WAVSEP 1.0 – Web Application Vulnerability Scanner Evaluation Project
A web application that contains a collection of unique vulnerable pages designed to help assessing the features, quality and accuracy of web application vulnerability scanners.
Here The PDF document called Application Active Scan Features Comparison
Here is what comes from Author’s blog (http://sectooladdict.blogspot.com/)
I’ve been collecting them for years, trying to get my hands on anything that was released within the genre. It started as a necessity, transformed into a hobby, and eventually turned into a relatively huge collection… But that’s when the problems started.
While back in 2005 I could barely find freeware web application scanners, by 2008 I had SO MANY of them that I couldn’t decide which ones to use. By 2010 the collection became so big that I came to the realization that I HAVE to choose.

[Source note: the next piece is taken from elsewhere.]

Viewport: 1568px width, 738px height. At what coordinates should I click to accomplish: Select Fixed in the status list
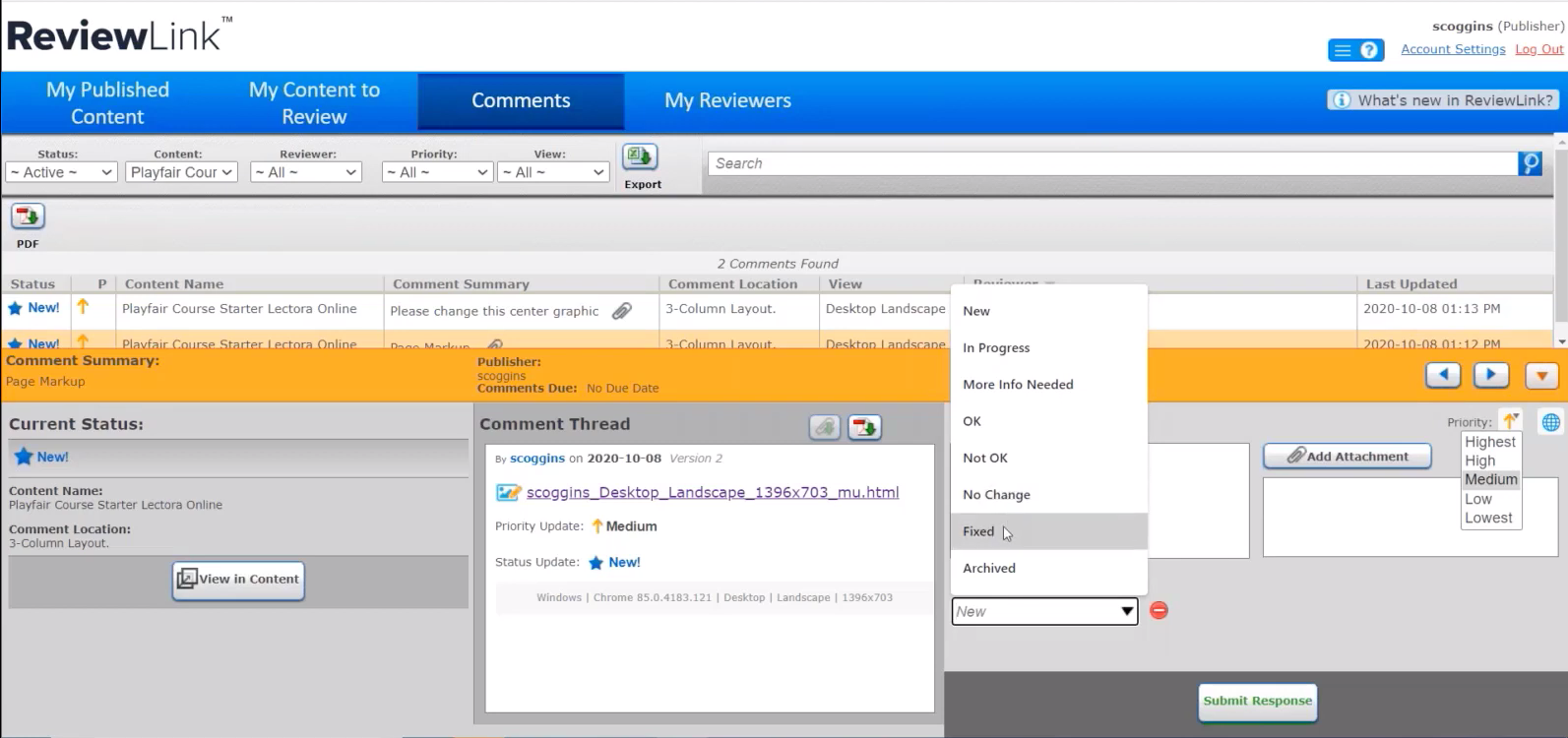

I started searching for benchmarks in the field, but at the time, only located benchmarks the focused on comparing commercial web application scanners (with the exception of one benchmark that also covered 3 open source web application scanners), leaving the freeware & open source scanners in an uncharted territory;
- · http://www.virtualforge.de/index.php/en/library/white-papers/web-application-vulnerability-scanners-a-benchmark_en.html (Anonymous scanners)
- · http://anantasec.blogspot.com/2009/01/web-vulnerability-scanners-comparison.html (commercial scanners)
- · http://www.cs.ucsb.edu/~adoupe/static/black-box-scanners-dimva2010.pdf (mostly commercial, but including W3AF, paros and grendel-scan)
- · http://ha.ckers.org/files/Accuracy_and_Time_Costs_of_Web_App_Scanners.pdf (commercial scanners)
By 2010 I had over 50 tools, so I eventually decided to test them myself using the same model used in previous benchmarks (a big BIG mistake).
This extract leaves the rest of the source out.